About hinted handoff writes

The Cassandra 1.2 documentation is transitioning to a new format!
Please use the new Cassandra 1.2 documentation instead.
Back to Table of Contents
All Documents List     

Hinted handoff is an optional feature of Cassandra. Hinted handoff has two uses:

  • To reduce the time to restore a failed node to consistency after the failed node returns to the cluster
  • To ensure absolute write availability for applications that cannot tolerate a failed write, but can tolerate inconsistent reads

When a write is made, Cassandra attempts to write to all replicas for the affected row key. If Cassandra knows a replica is down at the time the write occurs, a corresponding live replica stores a hint. The hint consists of:

  • The location of the replica that is down
  • The row key that requires a replay
  • The actual data being written

If all replicas storing the affected row key are down, a write can succeed if write operation uses a write consistency level of ANY. Under this case, the hint and written data are stored on the coordinator node, but are not available to reads until the hint is written to the actual replicas that own the row. The ANY consistency level provides absolute write availability at the cost of consistency; there is no guarantee as to when write data is available to reads because availability depends on how long the replicas are down. The coordinator node stores hints for dead replicas regardless of consistency level unless hinted handoff is disabled. A TimedOutException is reported if the coordinator node cannot replay to the replica. In Cassandra, a timeout is not a failure for writes.

Note

By default, hints are only saved for three hours after a replica fails because if the replica is down longer than that, it is likely permanently dead. In this case, you should run a repair to re-replicate the data before the failure occurred. You can configure this time using the max_hint_window_in_ms property in the cassandra.yaml file.
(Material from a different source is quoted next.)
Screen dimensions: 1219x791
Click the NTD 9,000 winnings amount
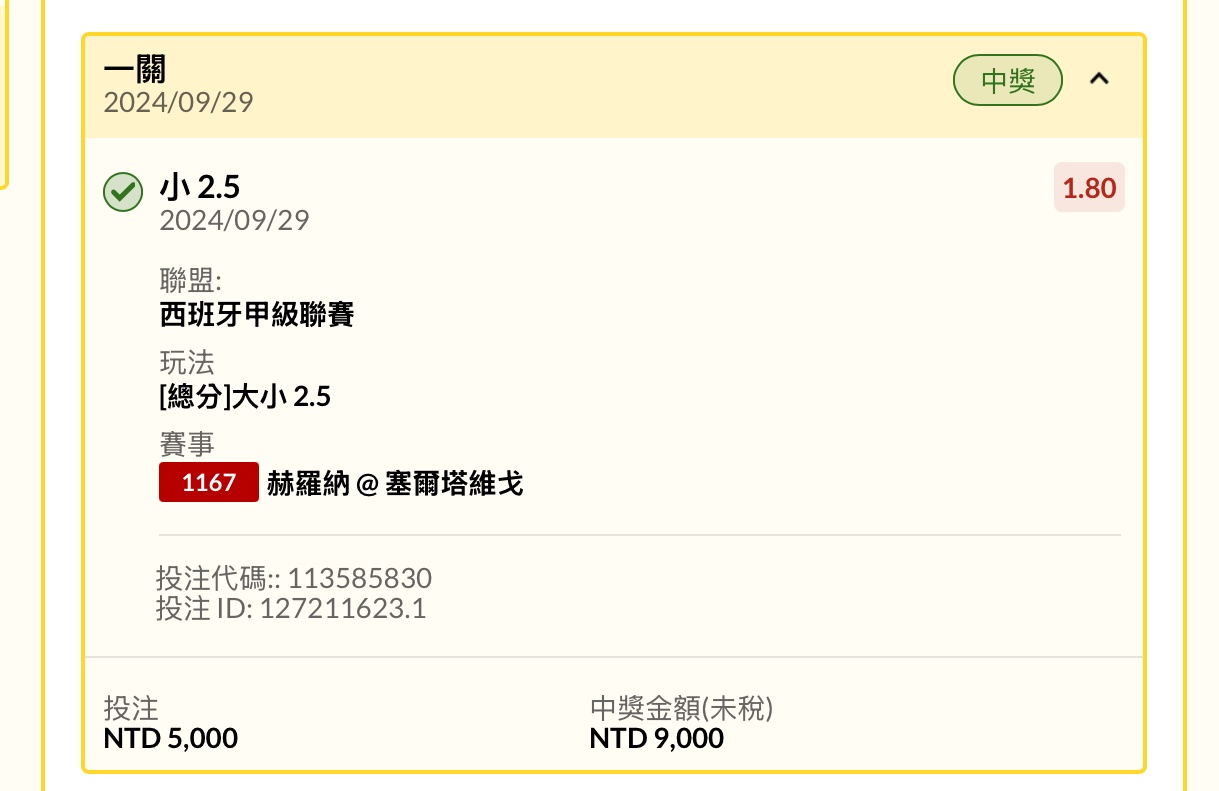[x=656, y=739]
Hint creation does not count towards any consistency level besides ANY. For example, if no replicas respond to a write at a consistency level of ONE, hints are created for each replica but the request is reported to the client as timed out. However, since hints are replayed at the earliest opportunity, a timeout here represents a write-in-progress, rather than failure. The only time Cassandra will fail a write entirely is when too few replicas are alive when the coordinator receives the request. For a complete explanation of how Cassandra deals with replica failure, see When a timeout is not a failure: how Cassandra delivers high availability.
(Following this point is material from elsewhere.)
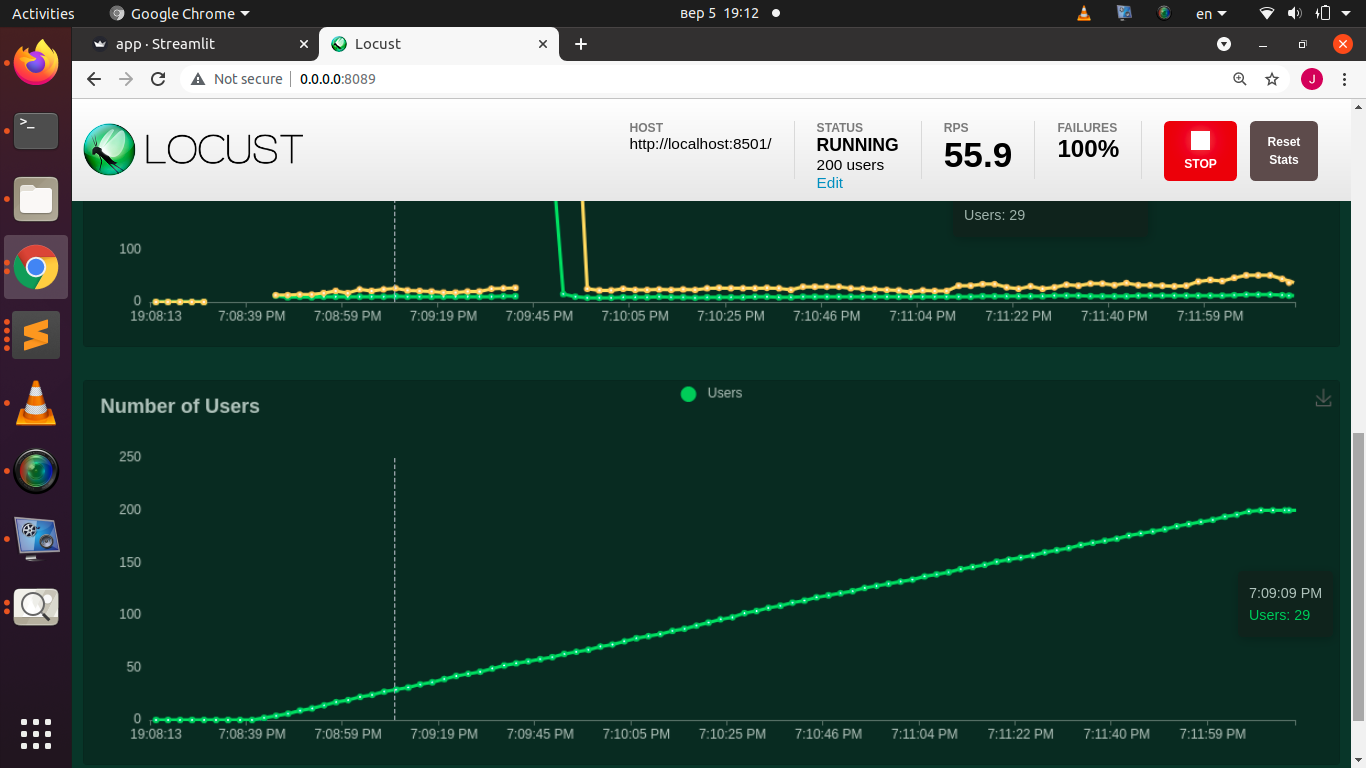Click the red STOP button
This screenshot has height=768, width=1366.
(x=1200, y=151)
When a replica that is storing hints detects via gossip that the failed node is alive again, it will begin streaming the missed writes to catch up the out-of-date replica.

Note

Hinted handoff does not completely replace the need for regular node repair operations. In addition to the time set by max_hint_window_in_ms, the coordinator node storing hints could fail before replay. You should always run a full repair after losing a node or disk.